REQUIRED TASK
Collect every line below that contains the string "title" and copy each one out. Case counts, so uppercase and lowercase letters do not match each other.
# start of DATA SECTION
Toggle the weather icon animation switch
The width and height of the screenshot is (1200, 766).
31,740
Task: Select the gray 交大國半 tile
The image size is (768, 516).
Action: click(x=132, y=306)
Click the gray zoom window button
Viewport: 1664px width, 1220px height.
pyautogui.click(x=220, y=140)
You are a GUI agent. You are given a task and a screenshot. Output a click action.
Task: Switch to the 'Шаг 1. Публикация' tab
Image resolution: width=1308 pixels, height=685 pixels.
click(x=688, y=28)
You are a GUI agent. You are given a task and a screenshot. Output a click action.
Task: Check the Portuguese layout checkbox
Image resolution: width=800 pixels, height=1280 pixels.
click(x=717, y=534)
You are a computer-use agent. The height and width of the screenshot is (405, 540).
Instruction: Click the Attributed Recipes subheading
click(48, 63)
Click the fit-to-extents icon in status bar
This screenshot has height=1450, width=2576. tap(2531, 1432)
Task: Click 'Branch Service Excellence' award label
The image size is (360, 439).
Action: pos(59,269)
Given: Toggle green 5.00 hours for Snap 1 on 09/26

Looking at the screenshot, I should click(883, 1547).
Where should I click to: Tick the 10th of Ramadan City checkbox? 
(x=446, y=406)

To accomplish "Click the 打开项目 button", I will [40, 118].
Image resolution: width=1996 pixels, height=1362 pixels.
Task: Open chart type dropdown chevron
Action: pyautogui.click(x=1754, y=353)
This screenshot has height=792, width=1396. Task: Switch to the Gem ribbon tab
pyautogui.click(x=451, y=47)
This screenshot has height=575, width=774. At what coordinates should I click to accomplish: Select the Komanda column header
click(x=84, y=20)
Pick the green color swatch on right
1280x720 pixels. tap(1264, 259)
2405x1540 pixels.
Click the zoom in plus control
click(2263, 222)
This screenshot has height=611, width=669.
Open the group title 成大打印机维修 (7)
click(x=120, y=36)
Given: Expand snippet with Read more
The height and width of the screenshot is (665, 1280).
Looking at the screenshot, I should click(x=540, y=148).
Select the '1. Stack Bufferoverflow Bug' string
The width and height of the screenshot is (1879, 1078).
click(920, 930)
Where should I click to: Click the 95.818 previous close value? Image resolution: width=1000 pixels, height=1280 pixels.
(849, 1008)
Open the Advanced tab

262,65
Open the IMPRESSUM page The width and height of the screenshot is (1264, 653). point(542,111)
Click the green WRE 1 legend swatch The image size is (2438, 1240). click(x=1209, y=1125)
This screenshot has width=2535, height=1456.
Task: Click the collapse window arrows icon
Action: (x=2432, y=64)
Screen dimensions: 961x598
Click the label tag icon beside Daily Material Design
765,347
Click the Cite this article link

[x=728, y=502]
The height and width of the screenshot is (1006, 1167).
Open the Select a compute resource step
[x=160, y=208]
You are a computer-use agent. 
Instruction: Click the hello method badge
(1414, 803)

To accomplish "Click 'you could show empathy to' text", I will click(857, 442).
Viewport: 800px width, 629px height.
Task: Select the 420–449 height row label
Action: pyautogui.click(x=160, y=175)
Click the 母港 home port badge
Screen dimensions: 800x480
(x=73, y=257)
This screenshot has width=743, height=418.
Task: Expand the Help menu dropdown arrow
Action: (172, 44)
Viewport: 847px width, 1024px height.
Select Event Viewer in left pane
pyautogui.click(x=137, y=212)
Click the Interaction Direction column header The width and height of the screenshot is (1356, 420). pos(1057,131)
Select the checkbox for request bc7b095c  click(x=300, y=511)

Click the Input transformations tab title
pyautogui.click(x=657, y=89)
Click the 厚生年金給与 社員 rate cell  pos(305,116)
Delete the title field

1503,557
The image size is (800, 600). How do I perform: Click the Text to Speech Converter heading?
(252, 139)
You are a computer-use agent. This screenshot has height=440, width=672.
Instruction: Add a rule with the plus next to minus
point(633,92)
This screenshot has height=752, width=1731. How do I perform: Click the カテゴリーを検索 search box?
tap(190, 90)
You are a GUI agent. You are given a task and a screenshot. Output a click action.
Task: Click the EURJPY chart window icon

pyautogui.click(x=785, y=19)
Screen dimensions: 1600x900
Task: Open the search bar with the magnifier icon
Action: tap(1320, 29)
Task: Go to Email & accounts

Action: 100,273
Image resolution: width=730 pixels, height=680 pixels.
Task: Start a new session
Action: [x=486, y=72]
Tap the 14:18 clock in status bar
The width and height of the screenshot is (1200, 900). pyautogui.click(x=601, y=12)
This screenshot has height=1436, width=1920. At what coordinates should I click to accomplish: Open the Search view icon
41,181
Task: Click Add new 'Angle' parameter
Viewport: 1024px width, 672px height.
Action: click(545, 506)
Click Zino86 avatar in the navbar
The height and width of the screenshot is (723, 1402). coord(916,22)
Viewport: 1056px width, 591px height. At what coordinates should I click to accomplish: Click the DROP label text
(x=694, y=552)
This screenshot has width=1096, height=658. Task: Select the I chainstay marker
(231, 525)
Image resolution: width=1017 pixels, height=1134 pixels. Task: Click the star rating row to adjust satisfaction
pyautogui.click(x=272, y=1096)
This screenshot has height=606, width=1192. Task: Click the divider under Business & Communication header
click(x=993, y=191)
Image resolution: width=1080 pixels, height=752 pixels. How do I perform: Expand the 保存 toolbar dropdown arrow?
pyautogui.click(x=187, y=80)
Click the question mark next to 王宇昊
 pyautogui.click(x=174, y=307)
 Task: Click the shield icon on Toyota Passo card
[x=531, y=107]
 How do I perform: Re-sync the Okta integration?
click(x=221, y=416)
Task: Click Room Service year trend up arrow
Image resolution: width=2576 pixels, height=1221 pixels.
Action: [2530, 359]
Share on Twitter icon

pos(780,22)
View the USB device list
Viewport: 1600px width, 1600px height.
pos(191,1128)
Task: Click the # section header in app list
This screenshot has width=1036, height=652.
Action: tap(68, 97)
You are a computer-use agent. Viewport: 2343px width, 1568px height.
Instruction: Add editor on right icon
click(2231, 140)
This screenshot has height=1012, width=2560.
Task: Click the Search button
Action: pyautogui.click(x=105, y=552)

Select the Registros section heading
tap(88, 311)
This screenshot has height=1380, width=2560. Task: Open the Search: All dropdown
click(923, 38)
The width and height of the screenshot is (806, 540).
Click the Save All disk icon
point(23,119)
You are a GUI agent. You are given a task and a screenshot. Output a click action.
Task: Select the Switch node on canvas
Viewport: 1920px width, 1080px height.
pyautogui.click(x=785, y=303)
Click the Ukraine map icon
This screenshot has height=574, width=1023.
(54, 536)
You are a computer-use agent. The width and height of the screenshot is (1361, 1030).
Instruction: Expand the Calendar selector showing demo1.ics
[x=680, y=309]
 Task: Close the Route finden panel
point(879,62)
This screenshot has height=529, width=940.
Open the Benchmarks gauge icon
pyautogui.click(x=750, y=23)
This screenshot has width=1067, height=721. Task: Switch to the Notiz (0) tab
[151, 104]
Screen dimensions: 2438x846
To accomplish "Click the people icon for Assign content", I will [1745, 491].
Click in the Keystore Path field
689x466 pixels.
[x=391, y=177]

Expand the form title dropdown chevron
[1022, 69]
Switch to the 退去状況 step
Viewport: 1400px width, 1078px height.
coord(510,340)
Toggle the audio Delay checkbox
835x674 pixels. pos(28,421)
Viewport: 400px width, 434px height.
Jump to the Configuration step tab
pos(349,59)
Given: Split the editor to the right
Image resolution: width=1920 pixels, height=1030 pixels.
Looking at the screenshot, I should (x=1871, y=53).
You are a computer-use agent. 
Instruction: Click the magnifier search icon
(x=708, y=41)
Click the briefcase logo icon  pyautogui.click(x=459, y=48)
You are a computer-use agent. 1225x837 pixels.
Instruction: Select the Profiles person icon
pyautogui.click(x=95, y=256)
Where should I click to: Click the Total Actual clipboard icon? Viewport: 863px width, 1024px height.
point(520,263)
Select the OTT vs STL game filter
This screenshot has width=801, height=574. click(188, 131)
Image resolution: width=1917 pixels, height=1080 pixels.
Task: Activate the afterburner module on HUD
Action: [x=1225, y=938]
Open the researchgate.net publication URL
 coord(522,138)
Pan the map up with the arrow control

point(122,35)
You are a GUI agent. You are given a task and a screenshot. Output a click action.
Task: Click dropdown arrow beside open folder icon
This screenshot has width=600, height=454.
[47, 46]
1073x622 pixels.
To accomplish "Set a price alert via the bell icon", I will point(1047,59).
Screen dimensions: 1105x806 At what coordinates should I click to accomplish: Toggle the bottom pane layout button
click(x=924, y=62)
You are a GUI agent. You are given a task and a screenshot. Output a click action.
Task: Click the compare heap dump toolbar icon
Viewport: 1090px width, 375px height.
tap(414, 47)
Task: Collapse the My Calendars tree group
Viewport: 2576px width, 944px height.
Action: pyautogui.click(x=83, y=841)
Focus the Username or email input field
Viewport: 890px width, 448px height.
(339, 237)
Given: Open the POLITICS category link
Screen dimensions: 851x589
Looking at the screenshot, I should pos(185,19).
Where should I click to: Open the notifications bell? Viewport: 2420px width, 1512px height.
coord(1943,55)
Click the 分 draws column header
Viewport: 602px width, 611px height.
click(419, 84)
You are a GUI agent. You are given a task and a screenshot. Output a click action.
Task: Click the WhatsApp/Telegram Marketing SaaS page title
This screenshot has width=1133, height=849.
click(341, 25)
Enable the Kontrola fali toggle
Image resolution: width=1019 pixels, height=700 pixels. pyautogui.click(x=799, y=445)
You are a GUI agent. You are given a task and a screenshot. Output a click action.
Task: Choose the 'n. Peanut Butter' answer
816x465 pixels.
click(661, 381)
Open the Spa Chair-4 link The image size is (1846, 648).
# end of DATA SECTION
COMPLETE OUTPUT
Open the group title 成大打印机维修 (7)
Click the Input transformations tab title
Delete the title field
Expand the form title dropdown chevron
Task: Click the WhatsApp/Telegram Marketing SaaS page title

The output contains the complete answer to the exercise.